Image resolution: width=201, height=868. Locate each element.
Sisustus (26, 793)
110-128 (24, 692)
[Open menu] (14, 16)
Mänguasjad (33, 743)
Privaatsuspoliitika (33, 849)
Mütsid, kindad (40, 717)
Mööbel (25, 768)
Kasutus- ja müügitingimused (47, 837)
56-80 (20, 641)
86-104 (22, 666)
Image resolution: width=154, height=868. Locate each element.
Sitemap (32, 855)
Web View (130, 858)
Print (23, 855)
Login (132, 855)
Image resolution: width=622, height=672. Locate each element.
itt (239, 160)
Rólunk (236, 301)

◇ ◇ ◇ ◇

• _DO THIS_
Can you switch "Image resolution" to "Page size" throughout the data above and write out all the lines again, leaving everything else unchanged?

• _COMPLETE OUTPUT_
Page size: width=201, height=868. Locate each element.
Sisustus (26, 793)
110-128 (24, 692)
[Open menu] (14, 16)
Mänguasjad (33, 743)
Privaatsuspoliitika (33, 849)
Mütsid, kindad (40, 717)
Mööbel (25, 768)
Kasutus- ja müügitingimused (47, 837)
56-80 (20, 641)
86-104 (22, 666)
Page size: width=154, height=868. Locate each element.
Sitemap (32, 855)
Web View (130, 858)
Print (23, 855)
Login (132, 855)
Page size: width=622, height=672. Locate each element.
itt (239, 160)
Rólunk (236, 301)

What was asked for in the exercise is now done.